The degradation properties of co-continuous calcium phosphate polyester composites: insights with synchrotron micro-computer tomography

Abstract

This study investigates the in vitro degradation properties of composites consisting of a porous tricalcium phosphate (TCP) foam filled with degradable poly(dl-lactic acid) (PDLLA) via either in situ polymerization or infiltration. The motivation was to develop a material for bone repair that would be initially mechanically strong and would develop porosity during degradation of one of the components. A thorough analysis of the physical in vitro degradation properties has been conducted and reported by the same authors elsewhere. Synchrotron micro-computer tomography analysis (conducted at ID19, ESRF, Grenoble, France) allowed detailed insights to be gained into the process of the composites' degradation, which was discovered to be strongly influenced by the manufacturing method. The polymer phase of in situ-polymerized TCP-PDLLA degraded as a bulk sample, with faster degradation in the centre of the sample as a whole. In contrast, the polymer phase of infiltrated TCP-PDLLA degraded as individual polymer spheres with faster degradation in the centre of each sphere.

Figure 1.

Schematic of possible ways of polymer degradation within the composite: (a) bulk degradation; (b) degradation of individual spheres. Black, ceramic; grey, polymer; white, degrated polymer.

Figure 2.

(a,c) Comparison of in situ-polymerized and (b,d) infiltrated TCP–PDLLA composites as made (top row) and after 1.25 days of degradation in PBS at 42°C (bottom row). Circles in the image of as-made infiltrated composites (b) indicate cracks in the composite that were present in the ceramic matrix initially. (a–d) Bar, 200 µm.

Figure 3.

(a) Water absorption and mass loss of infiltrated and (b) in situ-polymerized TCP–PDLLA composites. Crosses, water absorption (deg. study); open diamonds, mass loss (deg. study); filled triangles, water absorption (ESRF); filled diamonds, mass loss (ESRF). Samples were investigated during a long-term degradation study (triplicates) and with synchrotron micro-CT at the ESRF (one sample per time point). Molecular weight changes for both in situ-polymerized and infiltrated composites are shown in (c). Open squares, infiltrated TCP–PDLLA (ESRF); filled squares, infiltrated TCP–PDLLA (deg. study); grey diamonds, in situ TCP–PDLLA (ESRF); black diamonds, in situ TCP–PDLLA (deg. study).

Information provided:
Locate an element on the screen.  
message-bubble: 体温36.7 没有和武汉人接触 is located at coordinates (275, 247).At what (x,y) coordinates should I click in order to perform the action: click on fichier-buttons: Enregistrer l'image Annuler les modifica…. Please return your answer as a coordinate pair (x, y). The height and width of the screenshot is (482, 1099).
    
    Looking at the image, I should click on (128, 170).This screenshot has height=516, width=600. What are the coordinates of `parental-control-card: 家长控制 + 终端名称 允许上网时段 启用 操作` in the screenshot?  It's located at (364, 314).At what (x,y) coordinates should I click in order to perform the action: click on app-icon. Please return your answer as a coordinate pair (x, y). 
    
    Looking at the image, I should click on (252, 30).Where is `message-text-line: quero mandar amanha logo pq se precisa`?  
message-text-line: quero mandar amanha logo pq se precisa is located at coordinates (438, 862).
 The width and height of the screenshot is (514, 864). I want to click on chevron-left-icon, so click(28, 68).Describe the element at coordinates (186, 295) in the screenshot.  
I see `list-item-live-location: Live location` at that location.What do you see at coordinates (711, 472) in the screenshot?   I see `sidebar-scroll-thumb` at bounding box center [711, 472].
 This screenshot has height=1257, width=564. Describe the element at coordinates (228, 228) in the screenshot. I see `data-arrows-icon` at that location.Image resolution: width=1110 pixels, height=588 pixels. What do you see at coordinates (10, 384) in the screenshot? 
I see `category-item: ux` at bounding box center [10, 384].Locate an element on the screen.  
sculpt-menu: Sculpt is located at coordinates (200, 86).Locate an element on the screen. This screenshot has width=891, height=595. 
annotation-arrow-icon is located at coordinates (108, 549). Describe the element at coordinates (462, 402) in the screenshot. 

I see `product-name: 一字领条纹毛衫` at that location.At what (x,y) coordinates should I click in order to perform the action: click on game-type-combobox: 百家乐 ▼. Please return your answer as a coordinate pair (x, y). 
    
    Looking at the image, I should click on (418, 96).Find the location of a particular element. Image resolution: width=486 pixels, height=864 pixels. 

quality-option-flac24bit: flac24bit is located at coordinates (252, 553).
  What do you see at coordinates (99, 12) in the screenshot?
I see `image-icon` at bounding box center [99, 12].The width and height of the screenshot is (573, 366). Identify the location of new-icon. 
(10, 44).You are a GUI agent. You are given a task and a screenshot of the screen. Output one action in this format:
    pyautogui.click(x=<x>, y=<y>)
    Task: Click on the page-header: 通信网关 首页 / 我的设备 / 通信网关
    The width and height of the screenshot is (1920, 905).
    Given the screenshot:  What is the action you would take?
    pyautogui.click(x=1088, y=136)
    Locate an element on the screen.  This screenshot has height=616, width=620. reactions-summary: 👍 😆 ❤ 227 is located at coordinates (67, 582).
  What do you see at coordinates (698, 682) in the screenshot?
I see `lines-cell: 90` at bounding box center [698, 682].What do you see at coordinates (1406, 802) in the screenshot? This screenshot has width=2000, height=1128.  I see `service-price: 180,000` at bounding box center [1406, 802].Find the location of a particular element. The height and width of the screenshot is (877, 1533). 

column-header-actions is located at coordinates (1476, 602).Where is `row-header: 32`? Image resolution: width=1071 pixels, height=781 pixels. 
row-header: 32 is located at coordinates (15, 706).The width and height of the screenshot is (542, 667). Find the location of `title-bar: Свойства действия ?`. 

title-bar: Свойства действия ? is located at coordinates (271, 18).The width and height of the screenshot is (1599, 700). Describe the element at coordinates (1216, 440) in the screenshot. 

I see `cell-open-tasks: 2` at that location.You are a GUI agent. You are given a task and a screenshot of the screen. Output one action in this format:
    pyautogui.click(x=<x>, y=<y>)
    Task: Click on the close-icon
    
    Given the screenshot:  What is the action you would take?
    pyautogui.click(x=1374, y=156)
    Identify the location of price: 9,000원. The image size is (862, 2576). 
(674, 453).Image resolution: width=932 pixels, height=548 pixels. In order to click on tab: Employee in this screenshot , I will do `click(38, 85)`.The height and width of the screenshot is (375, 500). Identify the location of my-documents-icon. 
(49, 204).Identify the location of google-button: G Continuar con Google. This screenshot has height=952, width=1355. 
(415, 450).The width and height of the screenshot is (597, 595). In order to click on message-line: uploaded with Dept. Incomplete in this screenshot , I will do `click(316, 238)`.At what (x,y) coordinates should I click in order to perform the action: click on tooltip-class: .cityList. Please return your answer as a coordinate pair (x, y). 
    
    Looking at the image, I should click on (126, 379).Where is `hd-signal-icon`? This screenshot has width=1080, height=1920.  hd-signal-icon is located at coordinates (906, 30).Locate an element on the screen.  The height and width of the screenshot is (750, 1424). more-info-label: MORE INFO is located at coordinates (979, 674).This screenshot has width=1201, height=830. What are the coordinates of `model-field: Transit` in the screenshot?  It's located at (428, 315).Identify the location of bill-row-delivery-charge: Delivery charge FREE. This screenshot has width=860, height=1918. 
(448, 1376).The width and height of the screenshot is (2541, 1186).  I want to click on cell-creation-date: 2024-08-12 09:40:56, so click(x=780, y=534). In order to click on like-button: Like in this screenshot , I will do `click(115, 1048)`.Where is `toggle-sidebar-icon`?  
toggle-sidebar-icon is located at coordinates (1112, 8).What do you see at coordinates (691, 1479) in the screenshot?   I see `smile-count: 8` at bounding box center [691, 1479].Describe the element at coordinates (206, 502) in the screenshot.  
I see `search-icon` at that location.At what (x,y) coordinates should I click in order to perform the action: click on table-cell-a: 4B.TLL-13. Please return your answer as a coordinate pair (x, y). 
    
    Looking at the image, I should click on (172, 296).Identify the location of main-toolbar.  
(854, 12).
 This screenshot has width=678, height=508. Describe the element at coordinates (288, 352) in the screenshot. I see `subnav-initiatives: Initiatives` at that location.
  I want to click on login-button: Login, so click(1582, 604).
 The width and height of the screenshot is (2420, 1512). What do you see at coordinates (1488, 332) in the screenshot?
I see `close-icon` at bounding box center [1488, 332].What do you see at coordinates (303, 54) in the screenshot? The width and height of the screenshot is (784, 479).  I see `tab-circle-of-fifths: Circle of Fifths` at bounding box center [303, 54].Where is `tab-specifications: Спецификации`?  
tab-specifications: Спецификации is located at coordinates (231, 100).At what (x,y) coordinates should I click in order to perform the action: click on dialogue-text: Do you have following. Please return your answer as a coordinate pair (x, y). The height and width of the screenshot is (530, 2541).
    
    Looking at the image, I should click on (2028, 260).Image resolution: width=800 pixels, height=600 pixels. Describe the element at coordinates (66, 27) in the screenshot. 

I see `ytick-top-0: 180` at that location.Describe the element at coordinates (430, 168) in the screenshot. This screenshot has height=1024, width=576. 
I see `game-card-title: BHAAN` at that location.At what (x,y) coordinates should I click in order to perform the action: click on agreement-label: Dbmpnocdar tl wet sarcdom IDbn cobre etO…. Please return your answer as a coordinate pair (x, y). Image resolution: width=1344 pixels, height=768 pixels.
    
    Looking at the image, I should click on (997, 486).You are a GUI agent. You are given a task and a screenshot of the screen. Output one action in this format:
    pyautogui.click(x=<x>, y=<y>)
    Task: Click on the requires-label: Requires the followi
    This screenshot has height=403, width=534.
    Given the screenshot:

Exercise tasks:
**A)** Do the following statements agree with the text on TCP–PDLLA composite degradation? For each, answer yes or no and quote the deciding words from the text.
(i) The polymer phase of the in situ-polymerized composite degraded as a bulk sample, faster in the center of the sample as a whole.
(ii) The degradation shown in Figure 2 took place in PBS at 37°C.
(iii) The samples examined with synchrotron micro-CT at the ESRF were run in triplicate.
**B)** Output the part of the text on TCP–PDLLA composite degradation that begins at the words "(a,c) Comparison of" and ends after the words "Bar, 200 µm.".
**C)** In the text on TCP–PDLLA composite degradation, how would you render this sentence in Spanish? "The motivation was to develop a material for bone repair that would be initially mechanically strong and would develop porosity during degradation of one of the components."
These records have no connection to the text on TCP–PDLLA composite degradation.

Per-task answers:
**A)**
(i) Yes: "The polymer phase of in situ-polymerized TCP-PDLLA degraded as a bulk sample, with faster degradation in the centre of the sample as a whole."
(ii) No: "after 1.25 days of degradation in PBS at 42°C"
(iii) No: "with synchrotron micro-CT at the ESRF (one sample per time point)"

**B)**
(a,c) Comparison of in situ-polymerized and (b,d) infiltrated TCP–PDLLA composites as made (top row) and after 1.25 days of degradation in PBS at 42°C (bottom row). Circles in the image of as-made infiltrated composites (b) indicate cracks in the composite that were present in the ceramic matrix initially. (a–d) Bar, 200 µm.

**C)** La motivación era desarrollar un material para la reparación ósea que fuera inicialmente resistente desde el punto de vista mecánico y que desarrollara porosidad durante la degradación de uno de los componentes.